Keywords: Open-Source, Optimization, Object Oriented, Python, Git, Unix

Grid Search

  • Duration: 2 weeks.
  • Group Size: 3.
  • Project Description: An open project on optimization topics. We were asked to contribute to any existing open-source project with an application in optimization algorithms. We worked on an open issue of the Gradient Free Optimizers library (Gradient-Free-Optimizers) of Python aiming to implement Grid Search optimization. Grid Search is a brute force optimization algorithm which computes the target function over a specified grid and returns the minimizing/maximizing index.
  • Final Result: As part of an existing open-source project, we adopted the Object Oriented Approach to inherit pre-existing Parent classes. The brute implementation of Grid Search is quite simple: start at the top left of the grid and make a jump on the right at each step. We observed a major inconvenience with this method. In most cases, Grid Search is run on a finite number of steps rather than on the grid's total size. Therefore, we designed a method that would explore a larger and sparser area of the grid in a low number of steps. This method is based on the cyclic nature of mZ in Z/pZ when p and m are prime. Thus, by choosing a convenient value of m, prime to the total grid size p, and searching through the grid in a mZ manner, we observe sparser areas of the grid in a low amount of iterations. The cyclic nature of our search method ensures that the grid is completely covered in p iterations, which ensures equal time complexity to the normal method.
  • Grade: 19/20.

Keywords: Business Case, Forecasting, Clustering, R, SQL

  • Duration: 1 month.
  • Group Size: 5.
  • Project Description: We are asked to respond to a pitch from a charity's fundraising manager. As the new year is coming up, the charity is planning newt year's 9 marketing campaigns, each with a given fixed cost ($25k) and additional variable cost (85c/sollicitation). We are asked to design and deploy a sollicitation strategy towards existing donors for each of the 9 campaigns. The available information is a database containing several tables, of which donation history, marketing campaign information and donor information.
  • Final Result: Our strategy is based on a donation expectation model. To do so, we to built feature sets for each donor and marketing campaign which, when concatenated together, gave a donor/campaign feature set we trained our model on. The donor feature set was computed solely on aggregated historical donor data. The campaign feature set was computed by clustering campaigns together, and aggregating historical data from campaigns within a same cluster. For each future campaign and donor, we predicted a donation amount and donation expectation which, when multiplied together, outputted a donation expectation.
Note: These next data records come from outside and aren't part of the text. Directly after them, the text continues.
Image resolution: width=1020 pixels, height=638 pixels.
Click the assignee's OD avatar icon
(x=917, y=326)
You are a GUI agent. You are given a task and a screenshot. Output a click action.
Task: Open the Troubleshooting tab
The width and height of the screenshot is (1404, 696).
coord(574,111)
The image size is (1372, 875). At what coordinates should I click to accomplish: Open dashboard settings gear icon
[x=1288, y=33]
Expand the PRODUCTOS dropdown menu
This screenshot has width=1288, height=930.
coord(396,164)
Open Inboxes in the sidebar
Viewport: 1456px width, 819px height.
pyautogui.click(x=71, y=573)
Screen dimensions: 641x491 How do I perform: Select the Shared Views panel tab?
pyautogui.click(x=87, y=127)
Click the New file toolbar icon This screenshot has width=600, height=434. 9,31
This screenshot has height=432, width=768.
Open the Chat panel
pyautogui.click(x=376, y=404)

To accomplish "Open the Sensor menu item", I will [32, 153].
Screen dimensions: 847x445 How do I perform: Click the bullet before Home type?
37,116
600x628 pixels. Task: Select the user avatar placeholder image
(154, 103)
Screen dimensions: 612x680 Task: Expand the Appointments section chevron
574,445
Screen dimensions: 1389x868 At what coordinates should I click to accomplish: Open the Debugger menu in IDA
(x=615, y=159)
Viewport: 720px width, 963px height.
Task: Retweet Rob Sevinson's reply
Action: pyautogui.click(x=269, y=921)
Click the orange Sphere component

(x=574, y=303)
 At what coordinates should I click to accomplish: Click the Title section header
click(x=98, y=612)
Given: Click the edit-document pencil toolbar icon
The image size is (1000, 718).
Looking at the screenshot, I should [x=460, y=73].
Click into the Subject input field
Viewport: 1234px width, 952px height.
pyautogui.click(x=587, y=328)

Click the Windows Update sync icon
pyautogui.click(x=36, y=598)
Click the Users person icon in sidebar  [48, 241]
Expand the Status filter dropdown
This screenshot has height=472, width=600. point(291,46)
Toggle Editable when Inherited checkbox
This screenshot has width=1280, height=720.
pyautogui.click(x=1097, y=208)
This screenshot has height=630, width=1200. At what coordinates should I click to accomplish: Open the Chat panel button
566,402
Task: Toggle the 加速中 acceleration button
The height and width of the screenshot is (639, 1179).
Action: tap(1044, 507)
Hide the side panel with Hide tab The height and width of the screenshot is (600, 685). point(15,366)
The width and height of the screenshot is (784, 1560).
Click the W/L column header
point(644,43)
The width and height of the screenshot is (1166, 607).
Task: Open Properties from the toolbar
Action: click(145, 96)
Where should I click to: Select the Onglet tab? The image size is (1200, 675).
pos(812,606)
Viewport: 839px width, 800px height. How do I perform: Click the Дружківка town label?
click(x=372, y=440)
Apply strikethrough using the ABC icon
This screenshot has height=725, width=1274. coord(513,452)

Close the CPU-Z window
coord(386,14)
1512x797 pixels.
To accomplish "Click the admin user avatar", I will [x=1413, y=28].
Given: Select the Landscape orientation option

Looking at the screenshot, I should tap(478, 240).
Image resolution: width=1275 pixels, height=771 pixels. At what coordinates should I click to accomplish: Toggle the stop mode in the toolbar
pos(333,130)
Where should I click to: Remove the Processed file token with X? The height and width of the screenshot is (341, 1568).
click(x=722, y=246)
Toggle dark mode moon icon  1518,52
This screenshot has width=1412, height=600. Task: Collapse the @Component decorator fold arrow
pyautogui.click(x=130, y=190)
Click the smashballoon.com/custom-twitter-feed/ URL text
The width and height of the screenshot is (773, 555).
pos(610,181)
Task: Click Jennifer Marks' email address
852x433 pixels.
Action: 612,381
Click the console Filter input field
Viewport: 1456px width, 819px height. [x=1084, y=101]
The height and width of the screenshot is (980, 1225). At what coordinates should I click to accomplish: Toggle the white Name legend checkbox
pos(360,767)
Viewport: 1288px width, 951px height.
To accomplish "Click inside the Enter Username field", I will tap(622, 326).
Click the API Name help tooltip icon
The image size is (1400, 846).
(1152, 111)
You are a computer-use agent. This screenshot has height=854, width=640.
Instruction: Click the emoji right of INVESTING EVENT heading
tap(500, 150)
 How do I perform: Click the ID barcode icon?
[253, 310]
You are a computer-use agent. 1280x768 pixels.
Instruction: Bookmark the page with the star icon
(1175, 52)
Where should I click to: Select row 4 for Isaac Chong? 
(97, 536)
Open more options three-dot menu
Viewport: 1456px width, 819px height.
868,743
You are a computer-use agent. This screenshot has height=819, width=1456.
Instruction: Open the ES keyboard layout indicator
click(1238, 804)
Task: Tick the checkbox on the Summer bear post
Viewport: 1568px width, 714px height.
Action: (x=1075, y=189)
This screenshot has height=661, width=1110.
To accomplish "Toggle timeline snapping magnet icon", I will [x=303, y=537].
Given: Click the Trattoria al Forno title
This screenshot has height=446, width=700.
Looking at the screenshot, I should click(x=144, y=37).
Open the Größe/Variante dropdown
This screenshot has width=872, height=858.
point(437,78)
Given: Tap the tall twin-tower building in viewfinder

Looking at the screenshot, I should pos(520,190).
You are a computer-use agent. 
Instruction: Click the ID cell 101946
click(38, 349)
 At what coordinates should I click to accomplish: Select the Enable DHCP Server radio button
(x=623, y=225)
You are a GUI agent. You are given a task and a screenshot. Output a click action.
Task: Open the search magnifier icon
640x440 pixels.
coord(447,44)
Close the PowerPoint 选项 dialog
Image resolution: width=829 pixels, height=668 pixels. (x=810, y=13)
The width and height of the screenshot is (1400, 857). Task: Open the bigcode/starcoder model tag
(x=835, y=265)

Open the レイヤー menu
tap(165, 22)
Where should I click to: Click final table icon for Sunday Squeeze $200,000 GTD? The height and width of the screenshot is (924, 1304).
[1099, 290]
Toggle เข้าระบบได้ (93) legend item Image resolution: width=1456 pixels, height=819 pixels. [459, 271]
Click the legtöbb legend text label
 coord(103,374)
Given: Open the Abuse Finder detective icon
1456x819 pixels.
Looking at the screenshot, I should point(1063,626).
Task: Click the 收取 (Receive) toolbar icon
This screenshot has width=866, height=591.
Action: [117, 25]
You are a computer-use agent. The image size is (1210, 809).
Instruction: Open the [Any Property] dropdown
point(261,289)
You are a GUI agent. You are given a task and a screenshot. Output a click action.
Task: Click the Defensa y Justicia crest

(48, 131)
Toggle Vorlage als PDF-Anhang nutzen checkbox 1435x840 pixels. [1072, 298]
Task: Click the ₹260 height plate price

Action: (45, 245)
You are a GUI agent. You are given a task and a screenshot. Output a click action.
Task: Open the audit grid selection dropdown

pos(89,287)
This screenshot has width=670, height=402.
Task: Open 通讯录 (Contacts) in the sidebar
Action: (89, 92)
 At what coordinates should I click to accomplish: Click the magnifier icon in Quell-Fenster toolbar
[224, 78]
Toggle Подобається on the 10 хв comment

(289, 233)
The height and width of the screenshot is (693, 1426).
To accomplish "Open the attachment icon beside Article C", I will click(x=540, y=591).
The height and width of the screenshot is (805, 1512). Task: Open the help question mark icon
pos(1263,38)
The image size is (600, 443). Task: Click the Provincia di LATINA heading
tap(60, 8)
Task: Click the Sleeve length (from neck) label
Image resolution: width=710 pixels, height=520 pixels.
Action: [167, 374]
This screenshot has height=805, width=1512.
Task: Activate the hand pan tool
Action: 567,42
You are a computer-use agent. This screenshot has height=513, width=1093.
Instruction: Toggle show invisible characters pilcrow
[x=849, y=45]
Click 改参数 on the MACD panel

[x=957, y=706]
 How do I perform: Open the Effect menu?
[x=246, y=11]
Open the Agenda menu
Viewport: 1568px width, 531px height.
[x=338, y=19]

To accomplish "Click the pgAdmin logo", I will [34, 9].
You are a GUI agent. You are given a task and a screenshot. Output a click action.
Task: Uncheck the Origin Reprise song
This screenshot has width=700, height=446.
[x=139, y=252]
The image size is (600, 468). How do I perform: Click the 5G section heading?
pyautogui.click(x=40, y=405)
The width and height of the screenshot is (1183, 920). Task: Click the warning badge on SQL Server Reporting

We also computed a predicted number of donations per donor which, given the responsiveness of the donor in the past, led to an ideal number of sollicitations. The decision of sollicitating a donor for a given campaign was then based on the result of the two previous models:
    1. a donor should only be sollicitated for a campaign if his/her donation expectation is higher than the sollicitation cost.
    2. a donor should not be sollicitated more than his/her ideal number of sollicitations. In the case he could donate in more campaigns, only select the ones with the best donation expectation.
  • Grade: 18/20 (9/10 on managerial insights, 9/10 on analytics).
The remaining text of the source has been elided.